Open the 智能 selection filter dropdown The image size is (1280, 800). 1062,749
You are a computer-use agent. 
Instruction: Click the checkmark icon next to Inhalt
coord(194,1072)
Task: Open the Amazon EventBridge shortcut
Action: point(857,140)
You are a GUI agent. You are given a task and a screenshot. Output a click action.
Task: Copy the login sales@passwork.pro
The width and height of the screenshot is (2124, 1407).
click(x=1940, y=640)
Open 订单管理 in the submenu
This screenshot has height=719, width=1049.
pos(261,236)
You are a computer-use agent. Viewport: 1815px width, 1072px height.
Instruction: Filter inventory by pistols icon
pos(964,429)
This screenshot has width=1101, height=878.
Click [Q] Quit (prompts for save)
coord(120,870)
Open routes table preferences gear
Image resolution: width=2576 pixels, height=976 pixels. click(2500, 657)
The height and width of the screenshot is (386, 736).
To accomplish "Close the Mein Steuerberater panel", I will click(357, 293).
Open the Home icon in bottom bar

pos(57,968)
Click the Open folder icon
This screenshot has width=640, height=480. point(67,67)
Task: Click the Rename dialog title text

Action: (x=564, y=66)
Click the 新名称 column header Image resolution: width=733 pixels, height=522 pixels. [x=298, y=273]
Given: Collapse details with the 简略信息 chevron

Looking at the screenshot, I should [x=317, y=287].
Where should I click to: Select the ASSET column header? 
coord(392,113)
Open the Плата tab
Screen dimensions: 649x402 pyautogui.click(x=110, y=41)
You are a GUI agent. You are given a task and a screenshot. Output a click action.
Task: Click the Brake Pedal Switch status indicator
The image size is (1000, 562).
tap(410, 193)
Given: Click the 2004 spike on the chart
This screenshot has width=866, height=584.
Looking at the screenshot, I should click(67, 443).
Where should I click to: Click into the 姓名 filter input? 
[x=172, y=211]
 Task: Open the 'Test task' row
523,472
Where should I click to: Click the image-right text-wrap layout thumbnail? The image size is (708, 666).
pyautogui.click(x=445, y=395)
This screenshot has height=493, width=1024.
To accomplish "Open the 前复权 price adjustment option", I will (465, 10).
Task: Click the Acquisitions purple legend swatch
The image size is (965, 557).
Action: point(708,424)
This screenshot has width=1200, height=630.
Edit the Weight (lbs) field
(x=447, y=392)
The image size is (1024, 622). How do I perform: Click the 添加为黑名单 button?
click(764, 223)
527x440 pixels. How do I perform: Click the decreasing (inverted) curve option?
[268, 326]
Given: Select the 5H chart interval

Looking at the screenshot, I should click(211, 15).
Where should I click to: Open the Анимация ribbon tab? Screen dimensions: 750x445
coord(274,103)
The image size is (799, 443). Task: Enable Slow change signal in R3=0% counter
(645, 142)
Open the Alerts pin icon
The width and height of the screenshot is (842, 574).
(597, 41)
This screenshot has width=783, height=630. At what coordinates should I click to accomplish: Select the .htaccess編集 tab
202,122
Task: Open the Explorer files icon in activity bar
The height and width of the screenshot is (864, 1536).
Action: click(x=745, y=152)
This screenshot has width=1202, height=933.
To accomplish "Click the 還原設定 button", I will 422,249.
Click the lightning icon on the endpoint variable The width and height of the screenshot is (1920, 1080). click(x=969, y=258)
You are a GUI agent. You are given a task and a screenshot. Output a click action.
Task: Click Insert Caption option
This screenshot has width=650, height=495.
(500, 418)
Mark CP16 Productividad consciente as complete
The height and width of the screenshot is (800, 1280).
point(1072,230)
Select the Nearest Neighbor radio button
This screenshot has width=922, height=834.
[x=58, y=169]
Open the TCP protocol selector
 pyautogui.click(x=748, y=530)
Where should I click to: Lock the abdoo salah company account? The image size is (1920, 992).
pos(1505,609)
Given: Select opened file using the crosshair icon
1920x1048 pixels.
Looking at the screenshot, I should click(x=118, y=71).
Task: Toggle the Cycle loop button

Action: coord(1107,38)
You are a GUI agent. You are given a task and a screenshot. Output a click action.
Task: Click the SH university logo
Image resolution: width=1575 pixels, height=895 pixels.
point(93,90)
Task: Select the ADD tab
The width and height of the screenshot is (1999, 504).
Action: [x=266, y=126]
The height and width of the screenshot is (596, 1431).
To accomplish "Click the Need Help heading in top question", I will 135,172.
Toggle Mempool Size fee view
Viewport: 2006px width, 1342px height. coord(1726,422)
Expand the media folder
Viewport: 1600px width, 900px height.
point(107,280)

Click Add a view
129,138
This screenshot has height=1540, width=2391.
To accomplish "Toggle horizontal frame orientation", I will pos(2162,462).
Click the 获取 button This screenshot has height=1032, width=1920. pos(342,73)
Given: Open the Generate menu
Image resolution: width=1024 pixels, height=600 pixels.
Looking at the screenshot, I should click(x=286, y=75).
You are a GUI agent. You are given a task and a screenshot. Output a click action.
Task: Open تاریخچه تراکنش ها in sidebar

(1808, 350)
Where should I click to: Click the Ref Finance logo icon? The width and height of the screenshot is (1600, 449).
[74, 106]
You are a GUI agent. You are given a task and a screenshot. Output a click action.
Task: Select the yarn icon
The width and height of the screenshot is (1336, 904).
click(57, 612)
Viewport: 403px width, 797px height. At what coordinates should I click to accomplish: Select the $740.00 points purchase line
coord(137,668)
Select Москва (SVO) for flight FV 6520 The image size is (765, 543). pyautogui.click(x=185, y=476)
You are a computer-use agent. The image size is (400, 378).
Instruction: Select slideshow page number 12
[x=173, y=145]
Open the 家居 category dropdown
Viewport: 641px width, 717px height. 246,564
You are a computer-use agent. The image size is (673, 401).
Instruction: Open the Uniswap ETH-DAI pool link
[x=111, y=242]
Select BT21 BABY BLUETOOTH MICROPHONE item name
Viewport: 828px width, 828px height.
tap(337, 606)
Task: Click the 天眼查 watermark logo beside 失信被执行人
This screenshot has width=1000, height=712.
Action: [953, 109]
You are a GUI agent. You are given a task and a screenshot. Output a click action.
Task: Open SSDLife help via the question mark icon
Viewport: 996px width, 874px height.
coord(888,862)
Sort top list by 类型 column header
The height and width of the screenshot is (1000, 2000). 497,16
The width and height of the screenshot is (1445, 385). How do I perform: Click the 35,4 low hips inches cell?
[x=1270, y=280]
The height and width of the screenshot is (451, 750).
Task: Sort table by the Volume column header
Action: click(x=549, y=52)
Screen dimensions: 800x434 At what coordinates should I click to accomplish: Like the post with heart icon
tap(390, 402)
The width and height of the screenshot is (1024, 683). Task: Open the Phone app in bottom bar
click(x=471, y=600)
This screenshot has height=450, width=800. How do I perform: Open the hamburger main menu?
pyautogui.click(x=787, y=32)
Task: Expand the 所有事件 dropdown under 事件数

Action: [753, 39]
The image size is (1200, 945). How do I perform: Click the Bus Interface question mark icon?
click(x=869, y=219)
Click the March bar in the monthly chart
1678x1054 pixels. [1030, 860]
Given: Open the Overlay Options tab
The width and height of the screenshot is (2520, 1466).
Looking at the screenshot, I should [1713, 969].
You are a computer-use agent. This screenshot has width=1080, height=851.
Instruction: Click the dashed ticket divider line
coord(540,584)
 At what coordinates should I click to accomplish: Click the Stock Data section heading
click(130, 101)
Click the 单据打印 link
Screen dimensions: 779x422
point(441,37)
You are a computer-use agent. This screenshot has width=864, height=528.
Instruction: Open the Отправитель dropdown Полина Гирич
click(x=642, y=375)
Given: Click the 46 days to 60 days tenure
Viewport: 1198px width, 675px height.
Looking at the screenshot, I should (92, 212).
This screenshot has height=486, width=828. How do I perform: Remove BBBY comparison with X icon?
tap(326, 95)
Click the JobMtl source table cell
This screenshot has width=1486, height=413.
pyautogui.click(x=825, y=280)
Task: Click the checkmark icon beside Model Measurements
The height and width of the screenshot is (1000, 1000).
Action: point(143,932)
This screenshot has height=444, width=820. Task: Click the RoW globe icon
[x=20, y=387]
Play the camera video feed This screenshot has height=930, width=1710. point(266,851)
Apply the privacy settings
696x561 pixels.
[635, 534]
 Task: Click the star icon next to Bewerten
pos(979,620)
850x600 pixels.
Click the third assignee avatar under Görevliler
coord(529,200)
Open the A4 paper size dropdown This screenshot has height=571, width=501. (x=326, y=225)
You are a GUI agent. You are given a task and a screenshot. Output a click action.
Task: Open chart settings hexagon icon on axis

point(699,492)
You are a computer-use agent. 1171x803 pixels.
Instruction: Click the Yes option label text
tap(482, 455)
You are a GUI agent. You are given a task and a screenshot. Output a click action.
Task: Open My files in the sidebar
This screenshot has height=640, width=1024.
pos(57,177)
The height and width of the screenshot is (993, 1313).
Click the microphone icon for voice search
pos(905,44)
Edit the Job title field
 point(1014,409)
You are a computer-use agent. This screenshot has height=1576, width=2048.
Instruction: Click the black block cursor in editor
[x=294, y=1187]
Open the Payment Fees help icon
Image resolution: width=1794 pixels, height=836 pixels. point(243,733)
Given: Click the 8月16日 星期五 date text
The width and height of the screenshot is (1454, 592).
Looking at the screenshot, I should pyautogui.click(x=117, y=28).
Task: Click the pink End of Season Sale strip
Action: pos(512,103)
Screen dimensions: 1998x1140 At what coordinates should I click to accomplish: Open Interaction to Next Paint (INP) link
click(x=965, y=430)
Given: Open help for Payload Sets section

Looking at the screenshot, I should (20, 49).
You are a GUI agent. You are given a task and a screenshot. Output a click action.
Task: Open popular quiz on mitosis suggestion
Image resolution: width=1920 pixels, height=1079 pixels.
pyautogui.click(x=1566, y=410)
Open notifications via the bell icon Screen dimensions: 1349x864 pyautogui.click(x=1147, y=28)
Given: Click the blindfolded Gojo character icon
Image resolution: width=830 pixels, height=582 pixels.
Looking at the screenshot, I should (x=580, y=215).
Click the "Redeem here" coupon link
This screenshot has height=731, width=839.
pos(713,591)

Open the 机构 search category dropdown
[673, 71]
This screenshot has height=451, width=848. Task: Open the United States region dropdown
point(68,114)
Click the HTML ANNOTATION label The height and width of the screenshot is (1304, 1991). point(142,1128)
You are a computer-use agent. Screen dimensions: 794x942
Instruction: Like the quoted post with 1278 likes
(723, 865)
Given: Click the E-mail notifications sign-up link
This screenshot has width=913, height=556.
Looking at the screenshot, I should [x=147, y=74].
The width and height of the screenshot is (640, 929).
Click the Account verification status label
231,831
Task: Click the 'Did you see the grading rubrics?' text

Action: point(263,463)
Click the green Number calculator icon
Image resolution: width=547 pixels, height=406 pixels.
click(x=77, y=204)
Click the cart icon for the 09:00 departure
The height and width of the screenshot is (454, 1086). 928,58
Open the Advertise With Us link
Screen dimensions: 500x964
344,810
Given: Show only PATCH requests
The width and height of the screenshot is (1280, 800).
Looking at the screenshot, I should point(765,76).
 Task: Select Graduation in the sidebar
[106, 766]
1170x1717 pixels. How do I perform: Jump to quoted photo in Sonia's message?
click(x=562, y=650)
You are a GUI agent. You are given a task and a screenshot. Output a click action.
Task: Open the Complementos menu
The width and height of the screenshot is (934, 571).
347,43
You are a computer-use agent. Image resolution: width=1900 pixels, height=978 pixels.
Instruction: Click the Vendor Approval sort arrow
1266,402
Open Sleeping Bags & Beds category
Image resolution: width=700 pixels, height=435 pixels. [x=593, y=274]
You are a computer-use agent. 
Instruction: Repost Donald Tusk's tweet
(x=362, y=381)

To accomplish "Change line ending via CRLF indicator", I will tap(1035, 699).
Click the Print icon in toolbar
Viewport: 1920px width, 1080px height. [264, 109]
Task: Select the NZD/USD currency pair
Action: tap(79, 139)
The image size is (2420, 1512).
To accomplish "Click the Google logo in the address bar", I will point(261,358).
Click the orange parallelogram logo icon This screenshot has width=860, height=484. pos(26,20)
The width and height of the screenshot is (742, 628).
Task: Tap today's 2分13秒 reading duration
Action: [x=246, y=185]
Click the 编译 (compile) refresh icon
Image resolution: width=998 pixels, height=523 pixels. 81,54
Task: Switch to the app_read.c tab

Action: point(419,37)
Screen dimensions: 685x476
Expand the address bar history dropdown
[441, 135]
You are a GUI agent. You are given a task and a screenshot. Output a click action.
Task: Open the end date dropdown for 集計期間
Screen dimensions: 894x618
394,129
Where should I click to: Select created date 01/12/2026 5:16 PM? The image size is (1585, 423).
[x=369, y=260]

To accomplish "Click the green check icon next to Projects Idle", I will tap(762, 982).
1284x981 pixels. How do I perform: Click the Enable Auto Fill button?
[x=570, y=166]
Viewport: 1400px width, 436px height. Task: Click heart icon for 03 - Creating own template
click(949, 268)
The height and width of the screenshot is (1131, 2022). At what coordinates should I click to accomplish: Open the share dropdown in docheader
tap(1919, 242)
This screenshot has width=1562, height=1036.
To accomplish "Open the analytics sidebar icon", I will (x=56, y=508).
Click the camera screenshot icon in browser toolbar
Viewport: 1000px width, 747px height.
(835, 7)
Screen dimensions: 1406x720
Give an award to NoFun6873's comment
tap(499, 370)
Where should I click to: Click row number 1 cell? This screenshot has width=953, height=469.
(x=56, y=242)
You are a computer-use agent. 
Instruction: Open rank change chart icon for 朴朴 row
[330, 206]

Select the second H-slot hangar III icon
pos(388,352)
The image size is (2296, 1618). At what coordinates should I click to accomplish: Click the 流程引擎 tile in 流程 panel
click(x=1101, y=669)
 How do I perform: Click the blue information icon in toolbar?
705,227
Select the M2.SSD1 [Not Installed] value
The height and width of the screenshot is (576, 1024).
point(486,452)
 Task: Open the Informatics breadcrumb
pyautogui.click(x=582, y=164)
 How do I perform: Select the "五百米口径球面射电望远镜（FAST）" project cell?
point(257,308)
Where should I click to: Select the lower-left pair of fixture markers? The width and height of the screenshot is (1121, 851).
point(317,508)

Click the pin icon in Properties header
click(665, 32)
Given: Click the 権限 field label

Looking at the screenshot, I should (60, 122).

------------------------------------------------------------

Given problem: Lay out everything from the start of the items down to the line containing "Action: point(857,140)" as a numbered list, skipping any blank lines.

Result of this task:
1. Open the 智能 selection filter dropdown The image size is (1280, 800). 1062,749
2. You are a computer-use agent. 
3. Instruction: Click the checkmark icon next to Inhalt
4. coord(194,1072)
5. Task: Open the Amazon EventBridge shortcut
6. Action: point(857,140)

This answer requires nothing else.